We have a decorator in and he's painting everywhere (artex ceilings), spraying stuff. Things are kind of covered but it's totally stressing me out. I almost cancelled him coming but decided to fight the anxiety head on. Not really feeling that it was the right thing right now as I'm very stressed. Concerned about effects of whatever he's using on my family's health. I know it's not rational but part of my brain is trying to convince me otherwise.

ccake79
10-11-21, 16:12
Had an awful few days panicking about the dust and paint and the fact our ceilings are artex. I've actually managed to clean up after the decorator, which is a start, but motivated by my fear there's contaminants that could hurt my kids, which I guess is actually my health anxiety and contamination OCD. My hands are broken and red from washing. I feel totally stressed out. My daughter is also finding the decorating stressful as the house is messy (although her room is always messy). Exhaustion is setting in and I now have to work. This week I'm also treating (radiotherapy) and I've found my job tough since my dad died of cancer. Just feel like gathering up my little family and running away to somewhere else.

ccake79
12-11-21, 18:31
I keep posting and no one replying. It's like having a journal... this week's been massively difficult for me but it's done. I've just cleaned the entire bathroom of little white bits of paint (I have to keep reminding myself it's paint not artex). My husband doesn't reassure, which is also helping. My anxiety peaked and now seems to be coming back down. It helped to focus on other people today and be in a different environment.

Deb350
12-11-21, 19:28
Sorry to hear you’re struggling.

I started on the anti depressant sertraline last summer and it has helped a bit with my anxiety.

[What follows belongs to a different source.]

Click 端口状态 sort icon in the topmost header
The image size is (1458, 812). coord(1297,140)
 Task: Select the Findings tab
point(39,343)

Hopefully medication will help you. It’s difficult for others around you to understand what you’re going through if they haven’t experienced it themselves.

Did your GP say how long the waiting list for CBT is? It can be very useful.

ccake79
12-11-21, 20:16
Thanks for replying. Yes I'm not sure my husband knows how to deal with my anxiety. There have been times when I've actually started to make him anxious.

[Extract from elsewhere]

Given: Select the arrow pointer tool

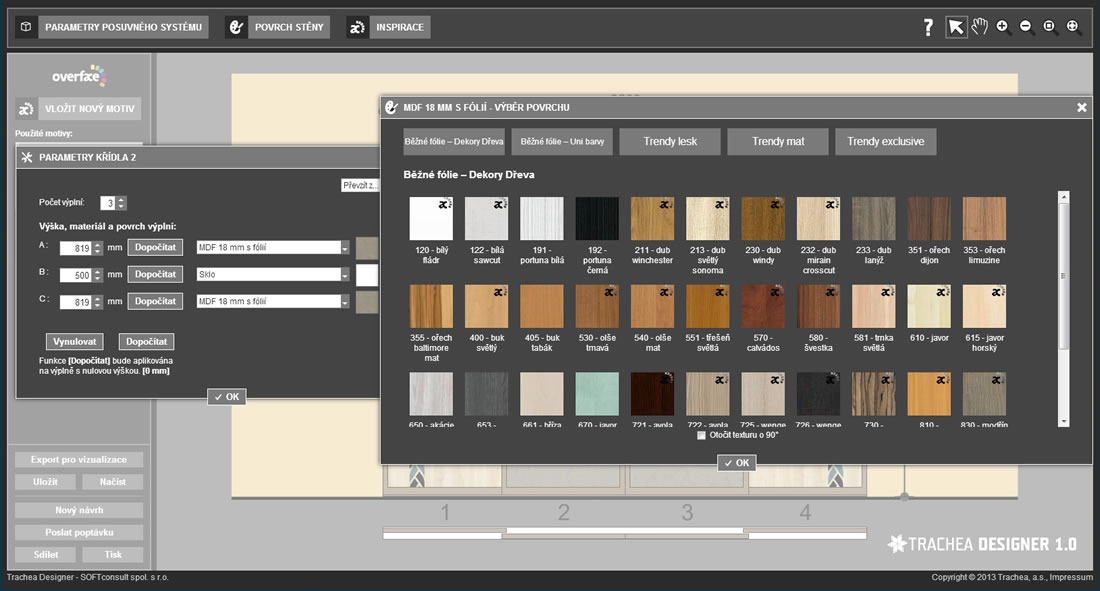Looking at the screenshot, I should tap(957, 27).
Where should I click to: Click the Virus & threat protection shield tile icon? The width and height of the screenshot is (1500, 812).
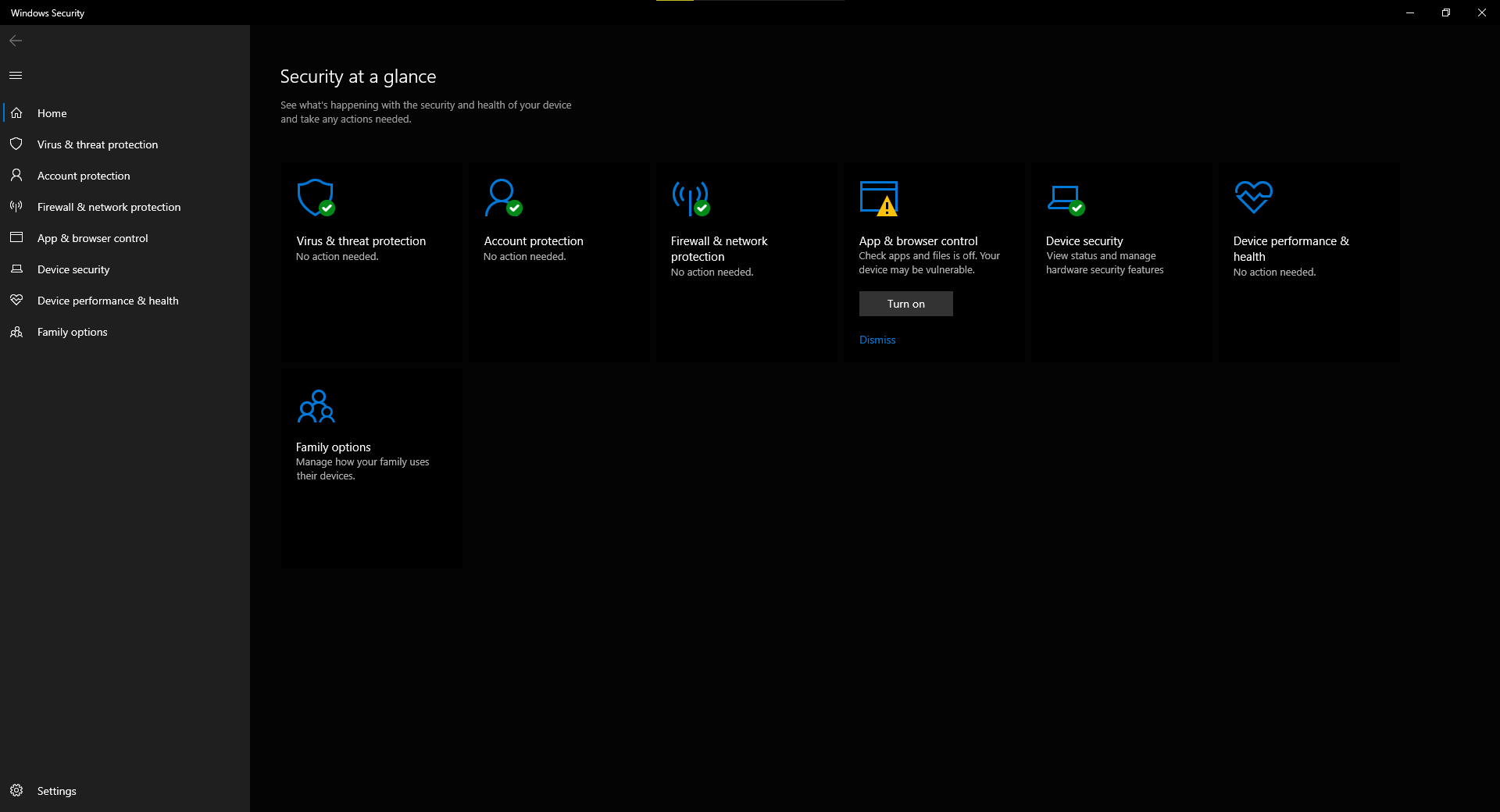click(x=316, y=198)
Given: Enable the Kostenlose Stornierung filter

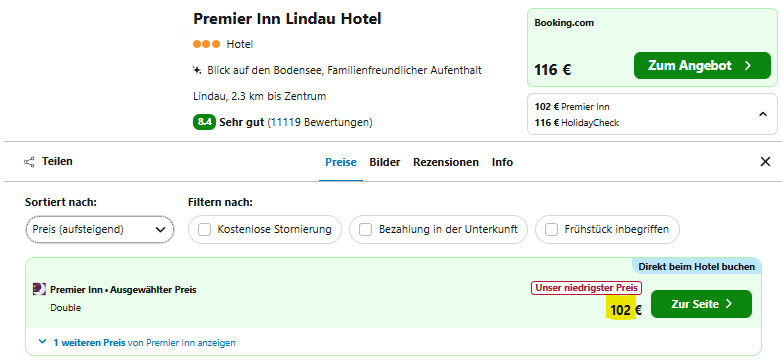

CBT is up to 14 weeks wait at the moment. I'm hoping it might be sooner.

Deb350
12-11-21, 20:49
14 weeks is quite a while to wait, fingers crossed it’s not that long. I know what you mean, my husband doesn’t understand why I’m so anxious, I wish I wasn’t!! He just seems to drift through life, funnily enough the things he worries about which isn’t very often seem like nothing to me. Yet I worry all the time!

ccake79
14-11-21, 07:45
Yes it's strange what worries some people. I find my husband also worries about things I don't worry about at all (mainly financial stuff). But will blithely go in and out of our garage emptying buckets of water from a leak in its asbestos cement roof! This completely freaks me out. I worry about what he's contaminating with shoes that have been in there and whether the water was contaminated and he got any on his hands. It's exhausting, isn't it?!

ccake79
21-11-21, 17:56
So today my husband said he felt dizzy and my son had a sudden pain in his neck, which made him cry. My daughter currently has a cold, but that doesn't bother me. The other two are. I'm keeping away from Google. It's not that easy but I'm trying my best not to go there for reassurance. Instead I'm sitting here quietly panicking. I'm trying to focus on the fact my husband says he feels better and my son hasn't complained of his neck for a couple of hours now and also looks OK.

I'm really hoping one day my mind won't jump to the worse case scenario. That my heart won't race and I won't feel sick. For now I'm focusing on the fact I haven't Googled any of this and that is a first for me.

Scass
22-11-21, 16:48
Keep focusing on the fact they feel better. Don’t ask them lots though or that’s just reassurance seeking and won’t help you on the long run.
Distract yourself with something else, even if it’s just washing up or cooking dinner. It’s going to be ok.